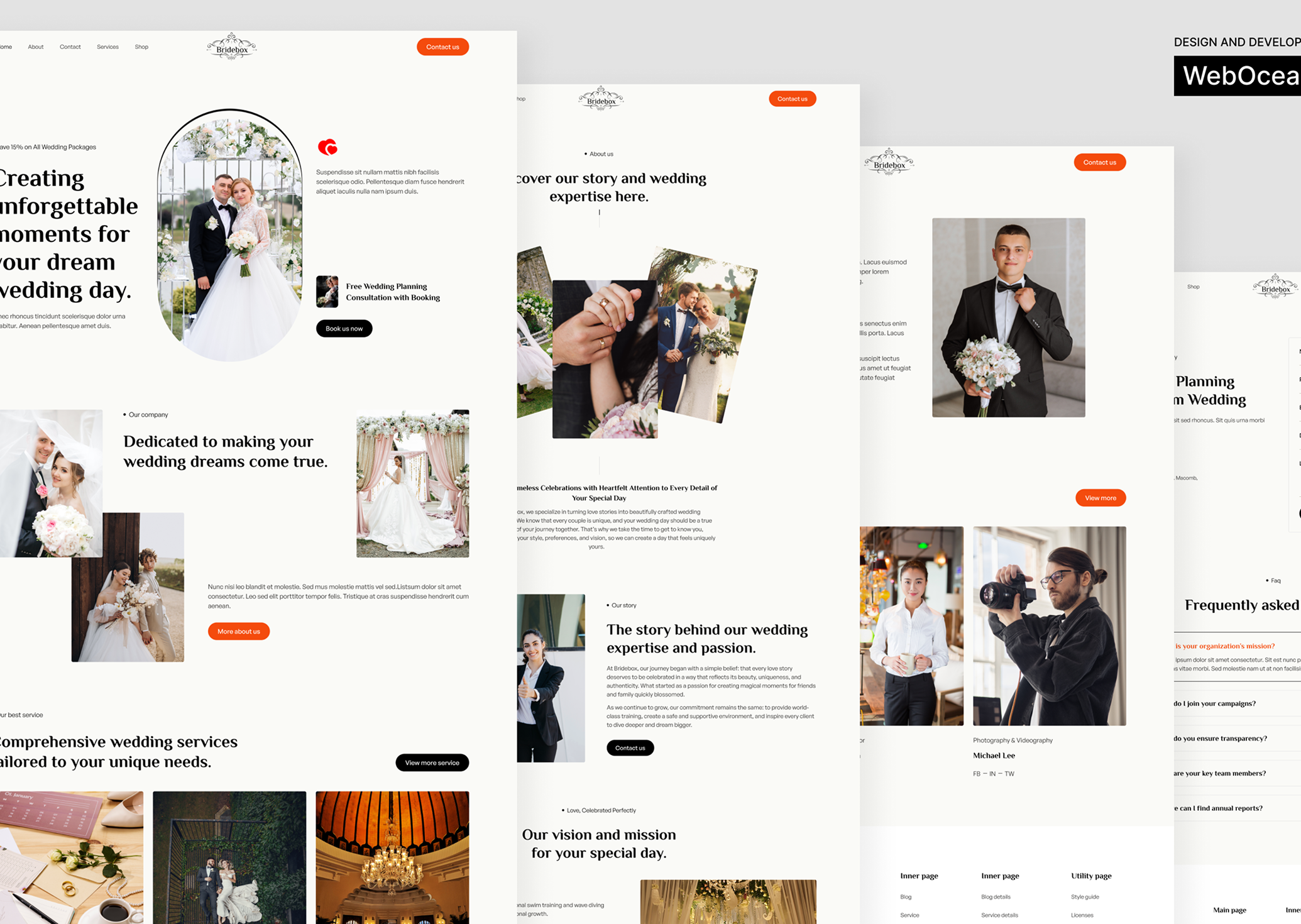Expand 'do I join your campaigns?' FAQ
The image size is (1301, 924).
(x=1214, y=703)
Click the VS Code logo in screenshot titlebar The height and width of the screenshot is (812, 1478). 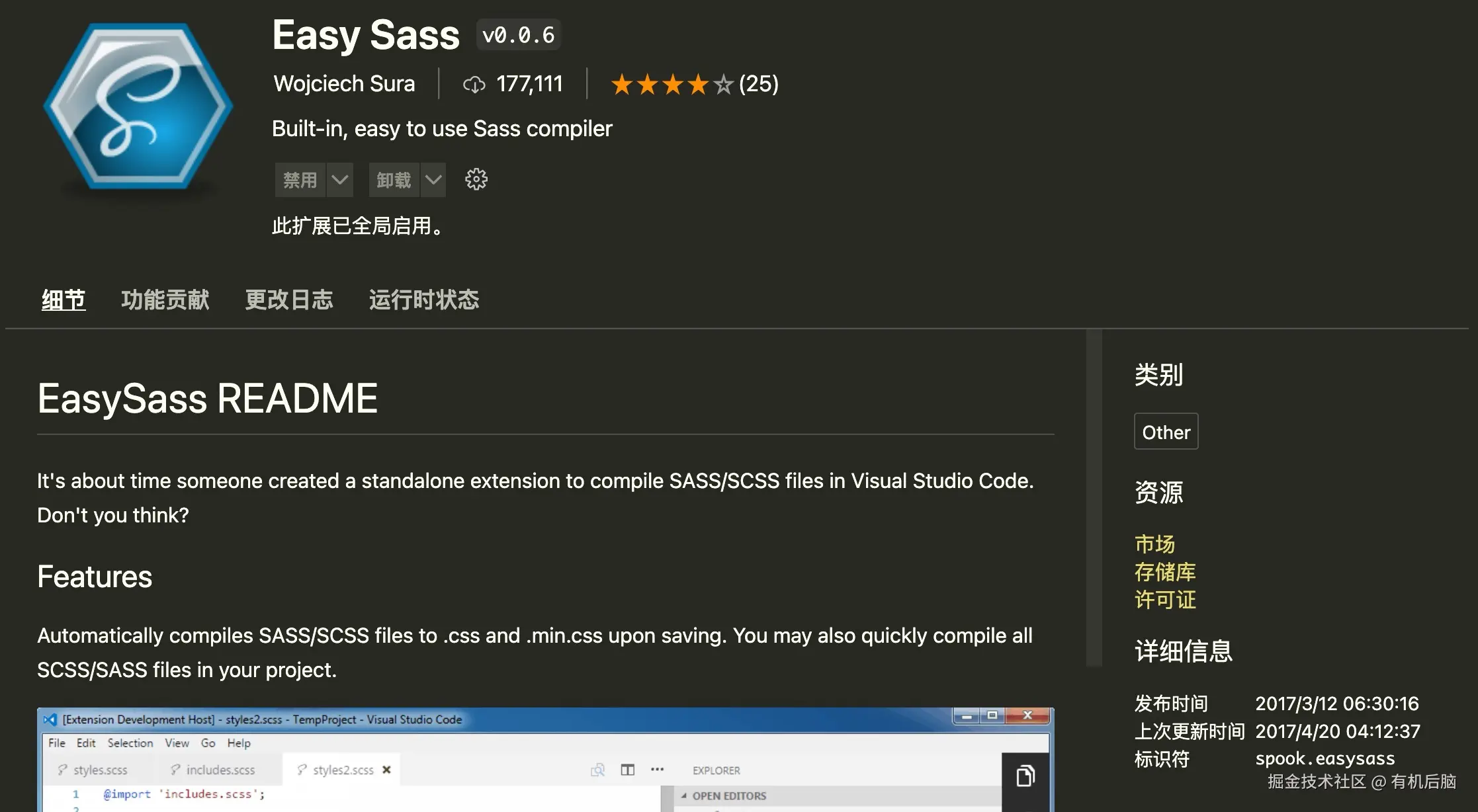tap(50, 719)
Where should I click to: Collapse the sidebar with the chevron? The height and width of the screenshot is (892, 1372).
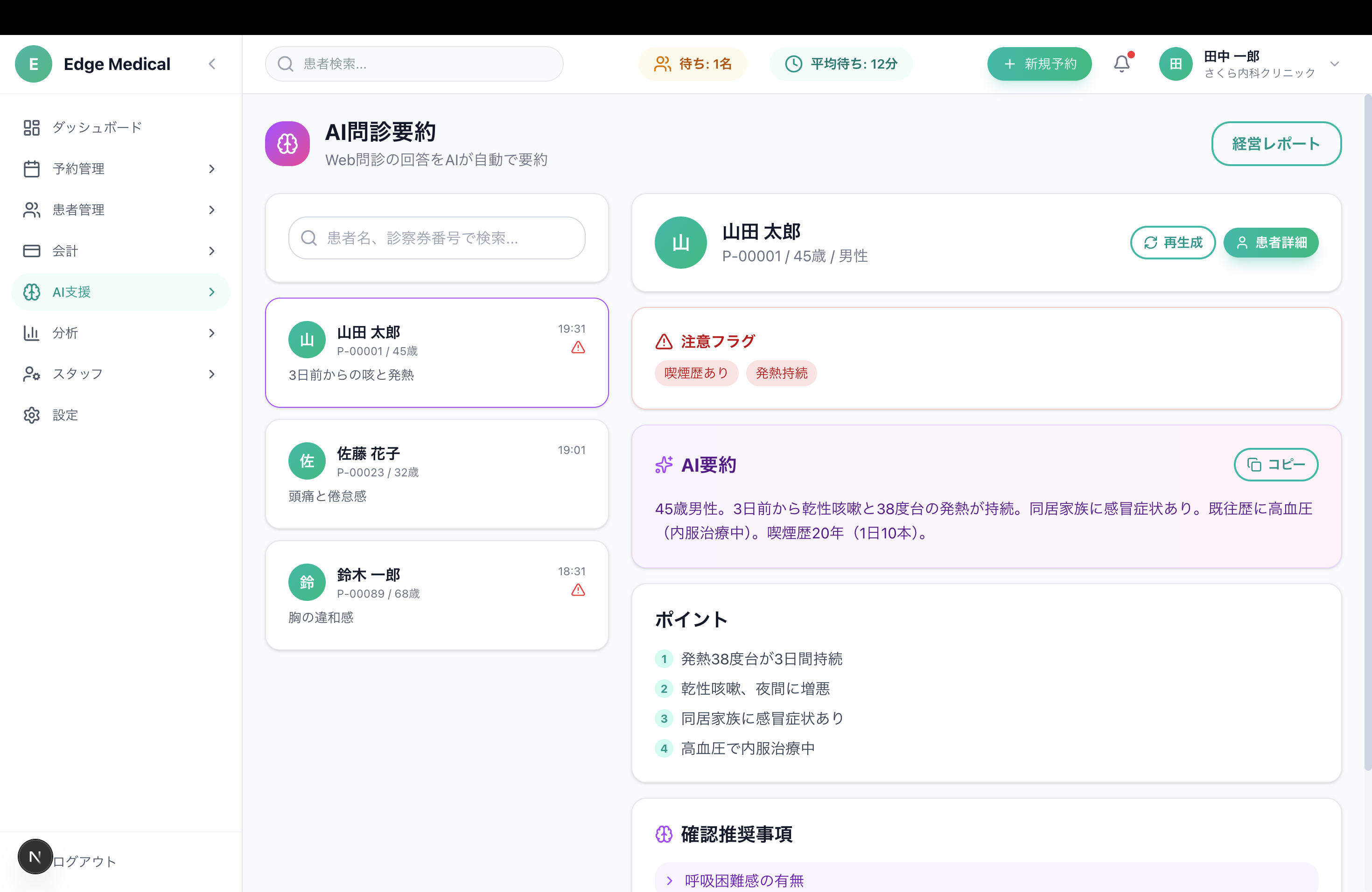point(212,63)
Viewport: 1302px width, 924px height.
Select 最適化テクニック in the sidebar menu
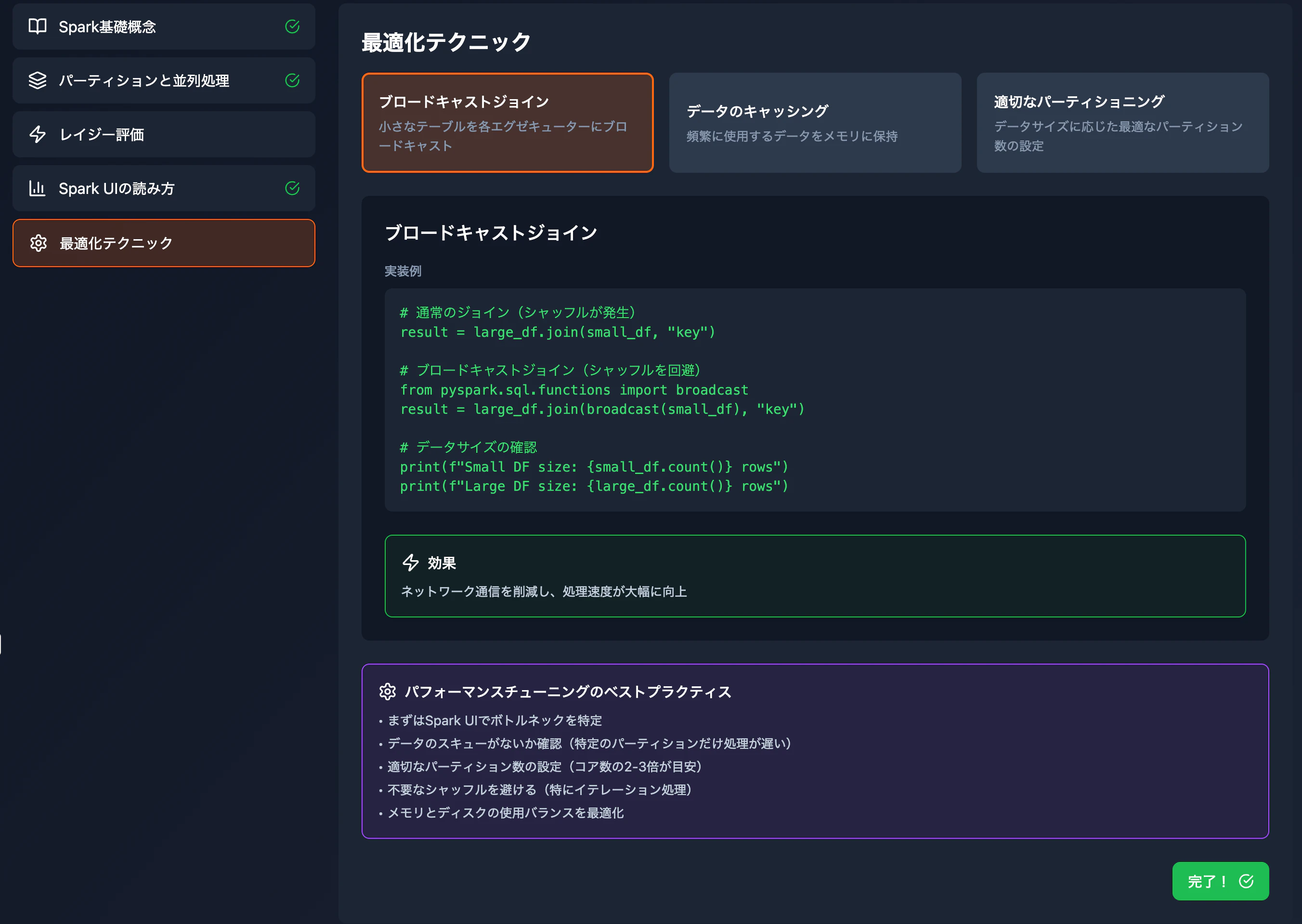click(x=163, y=243)
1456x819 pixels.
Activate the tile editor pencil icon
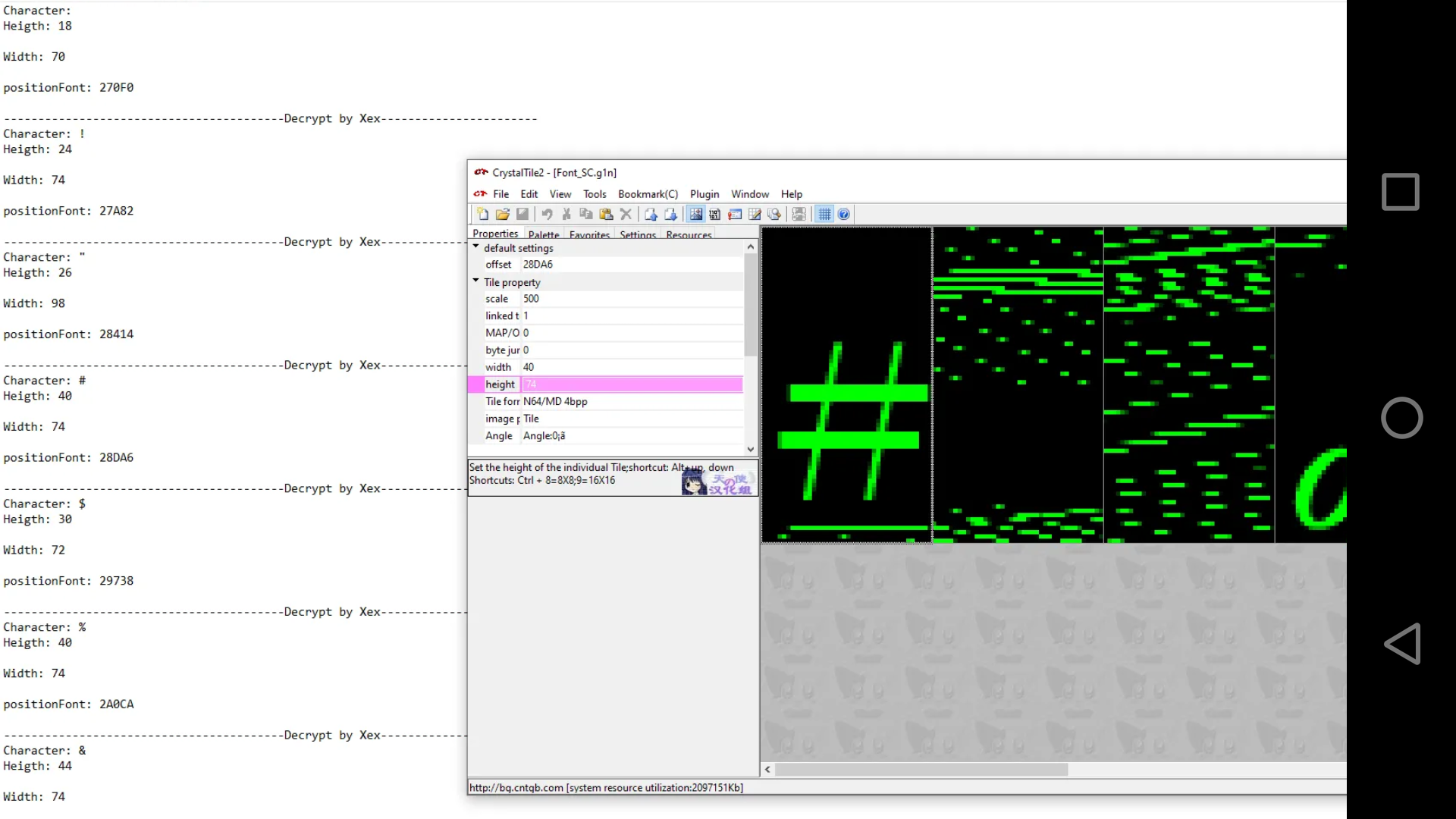[x=754, y=214]
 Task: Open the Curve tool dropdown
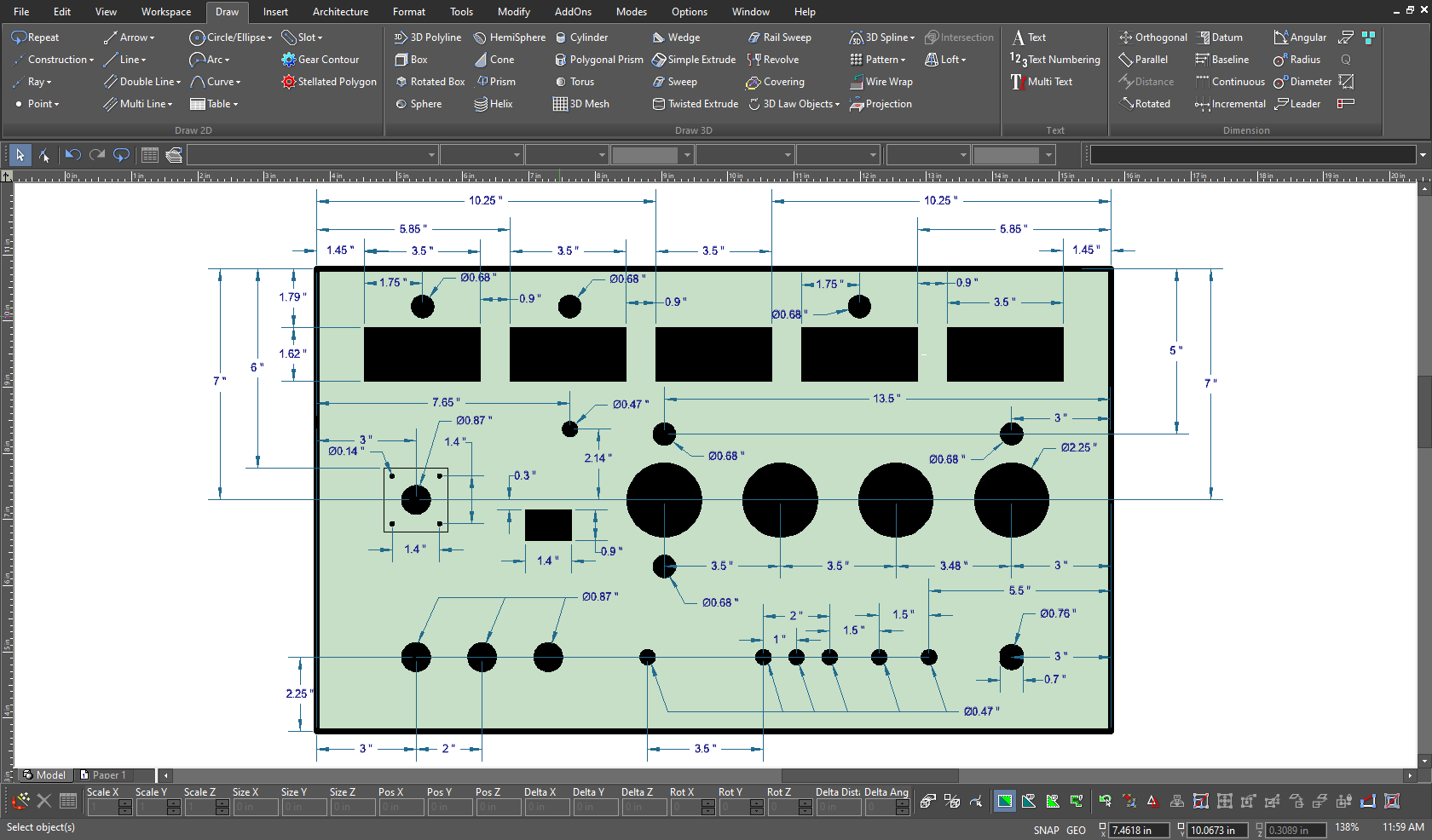tap(237, 81)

Work request »
Pictures are not part of the copy. Output only the lines from the one with "Where should I" through the final line of the records, exactly as given.

Solution for this task »
Where should I click to: Collapse the sidebar with the chevron? The height and width of the screenshot is (892, 1372).
point(212,63)
Viewport: 1302px width, 924px height.
Select 最適化テクニック in the sidebar menu
click(x=163, y=243)
1456x819 pixels.
Activate the tile editor pencil icon
[x=754, y=214]
 Task: Open the Curve tool dropdown
tap(237, 81)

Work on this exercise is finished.